[TASK GOAL]: From the line containing "Non-Discrimination Statement (80, 2423)" through the final line of the records, reproduce every line exactly.

[Stored data entries]
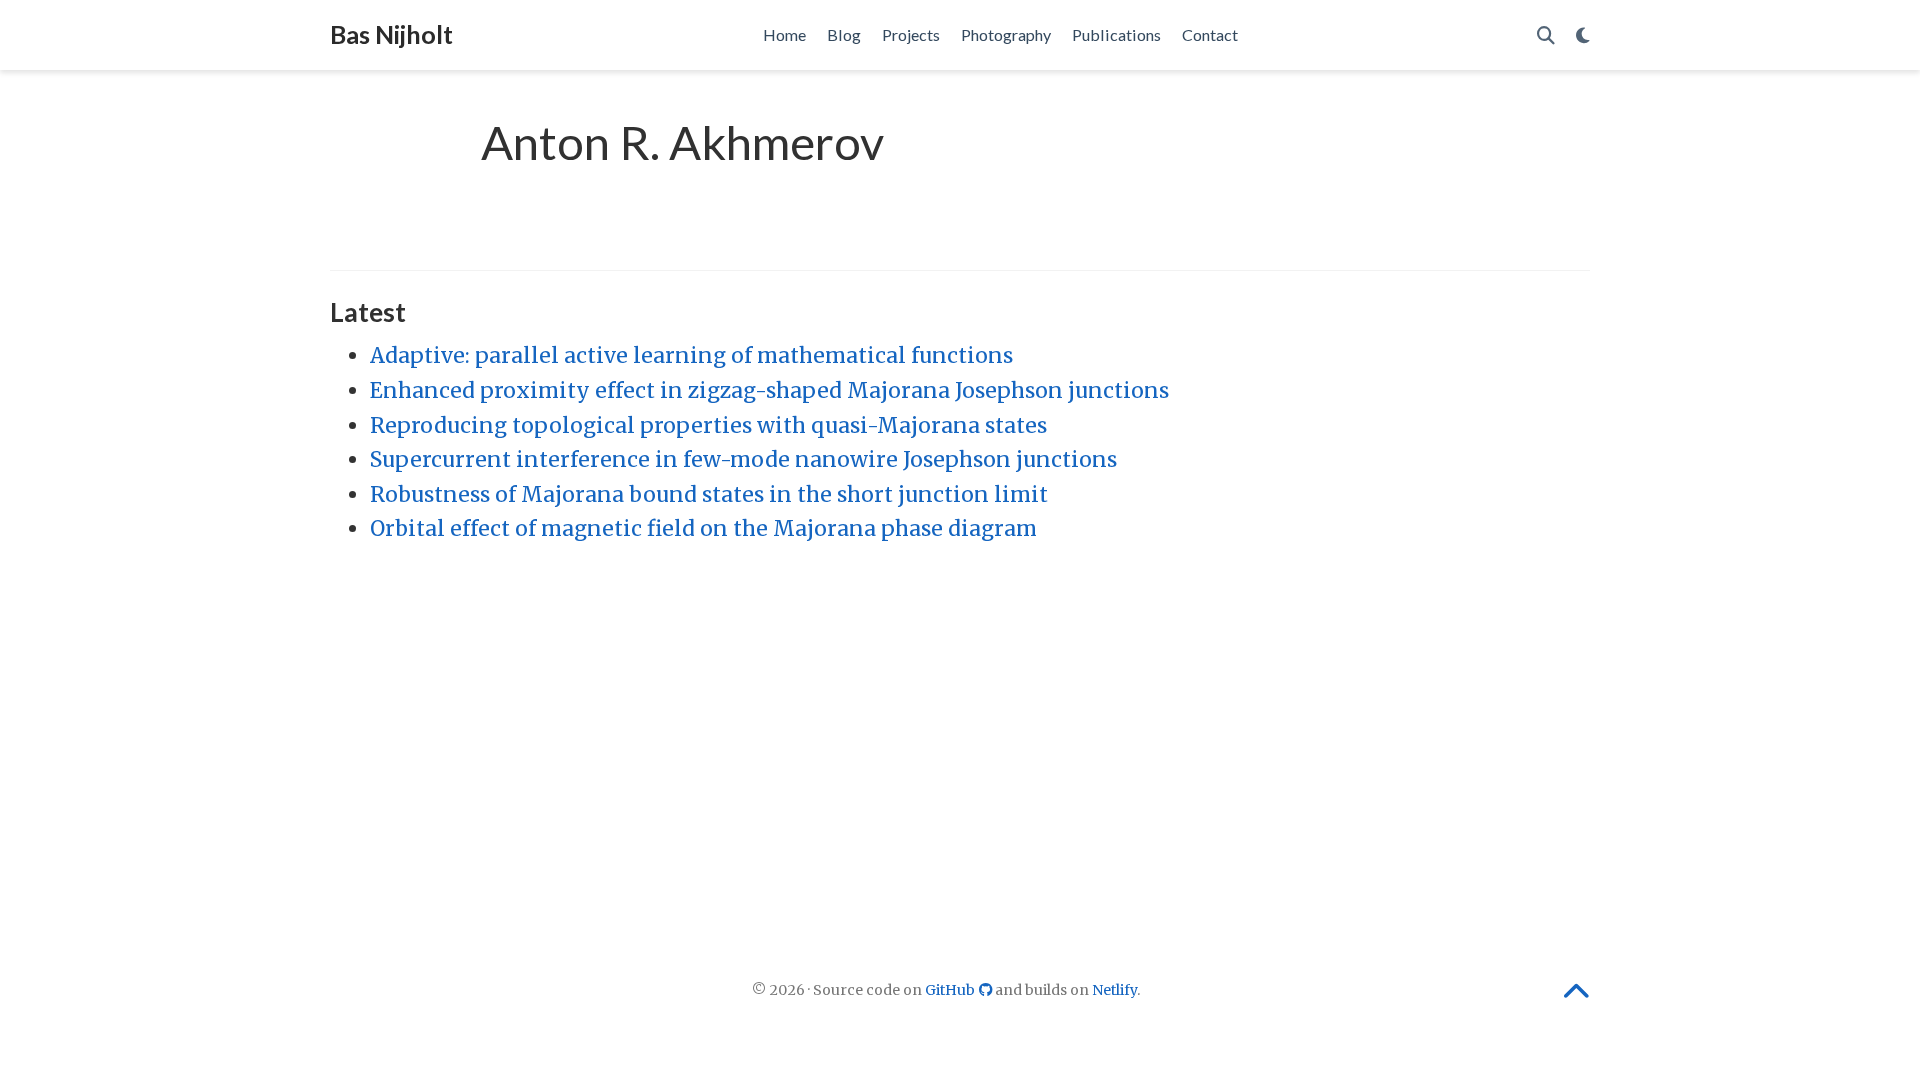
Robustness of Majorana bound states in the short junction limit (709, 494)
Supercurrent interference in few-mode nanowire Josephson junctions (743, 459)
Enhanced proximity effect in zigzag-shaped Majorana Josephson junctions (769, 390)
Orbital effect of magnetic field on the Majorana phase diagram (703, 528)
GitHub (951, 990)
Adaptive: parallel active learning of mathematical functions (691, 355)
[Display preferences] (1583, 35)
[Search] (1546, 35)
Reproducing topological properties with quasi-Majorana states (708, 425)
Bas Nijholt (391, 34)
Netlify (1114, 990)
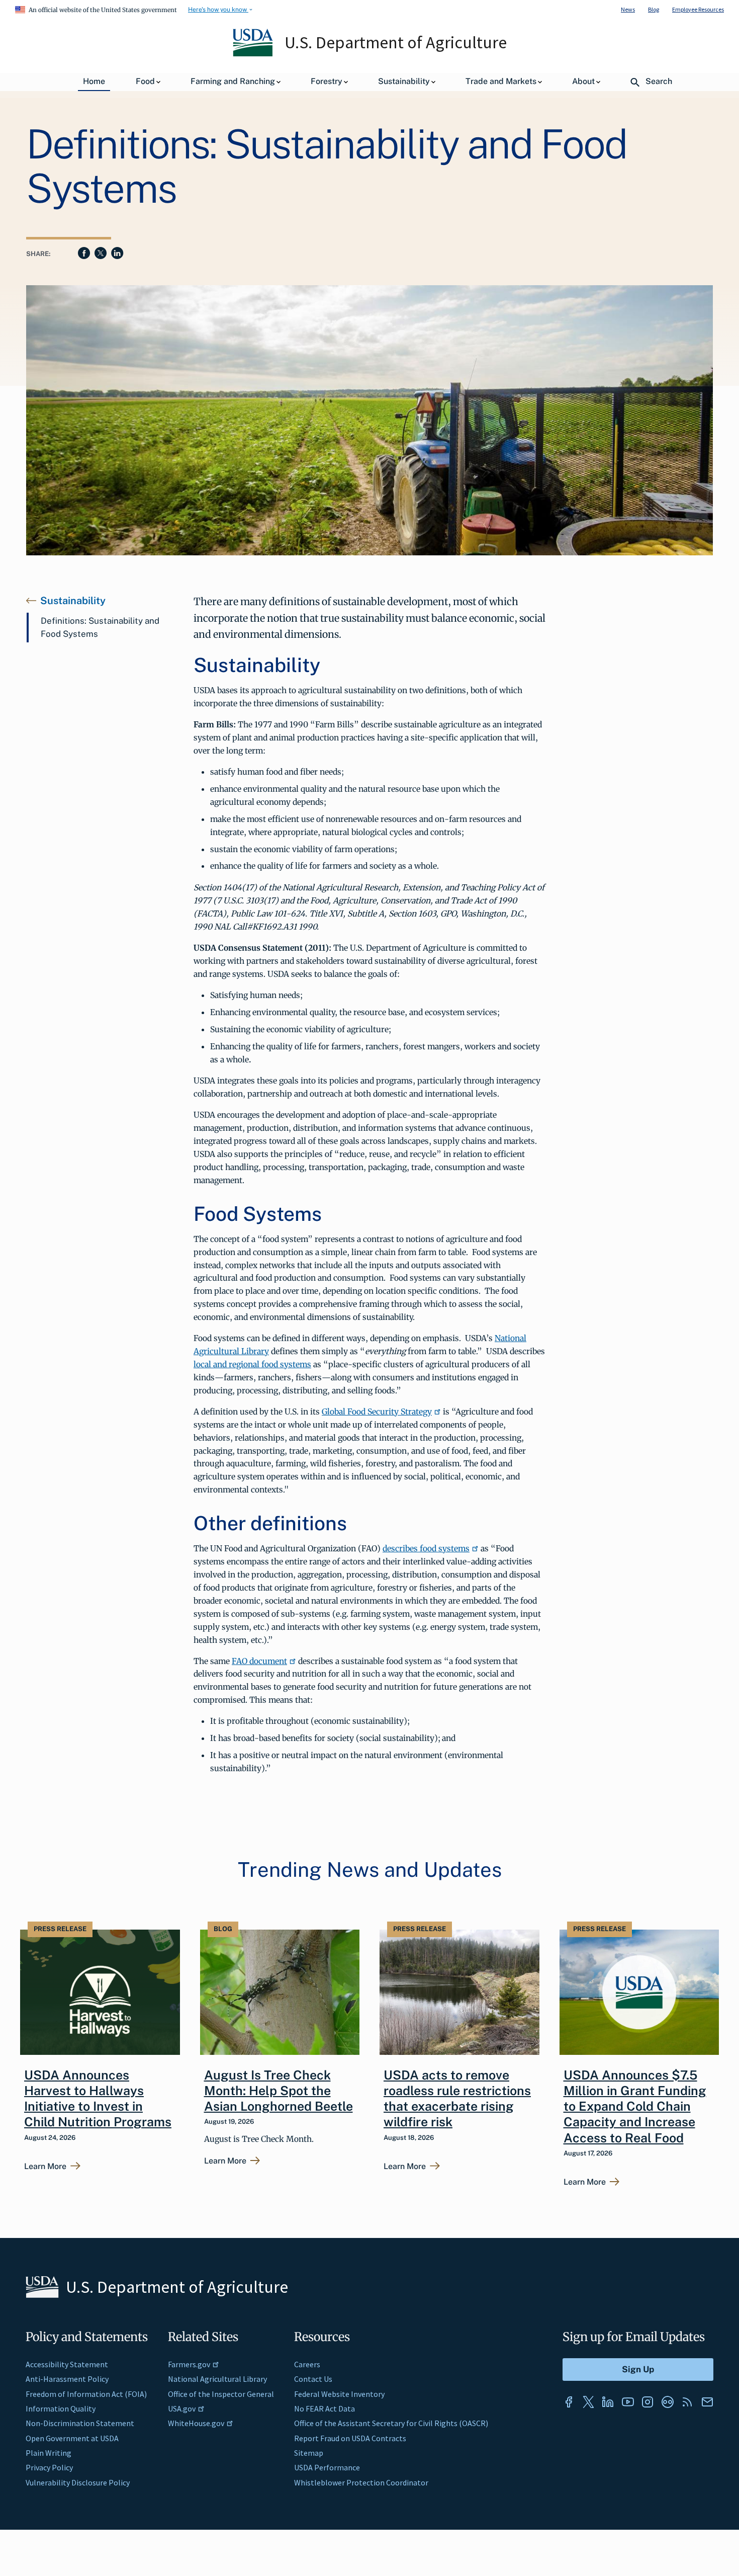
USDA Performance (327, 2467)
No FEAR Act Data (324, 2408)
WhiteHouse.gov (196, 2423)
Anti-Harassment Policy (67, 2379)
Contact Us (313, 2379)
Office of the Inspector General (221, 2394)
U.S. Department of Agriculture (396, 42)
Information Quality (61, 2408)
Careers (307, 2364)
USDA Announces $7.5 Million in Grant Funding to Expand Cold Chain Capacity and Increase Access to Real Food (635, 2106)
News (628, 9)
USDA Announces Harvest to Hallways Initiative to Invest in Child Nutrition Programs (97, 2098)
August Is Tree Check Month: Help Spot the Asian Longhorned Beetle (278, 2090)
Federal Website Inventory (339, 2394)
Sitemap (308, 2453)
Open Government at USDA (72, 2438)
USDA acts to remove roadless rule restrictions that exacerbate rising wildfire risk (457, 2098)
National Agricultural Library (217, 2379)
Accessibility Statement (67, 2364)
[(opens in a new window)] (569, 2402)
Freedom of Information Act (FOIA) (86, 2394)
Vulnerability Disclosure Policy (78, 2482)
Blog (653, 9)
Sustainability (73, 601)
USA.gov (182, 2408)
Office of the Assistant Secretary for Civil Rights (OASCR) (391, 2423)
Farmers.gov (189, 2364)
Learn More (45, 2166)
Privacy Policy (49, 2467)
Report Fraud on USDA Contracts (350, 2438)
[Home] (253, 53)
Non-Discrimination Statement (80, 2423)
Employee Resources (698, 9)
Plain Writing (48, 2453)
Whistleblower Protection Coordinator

[TASK RESPONSE]:
Non-Discrimination Statement (80, 2423)
Employee Resources (698, 9)
Plain Writing (48, 2453)
Whistleblower Protection Coordinator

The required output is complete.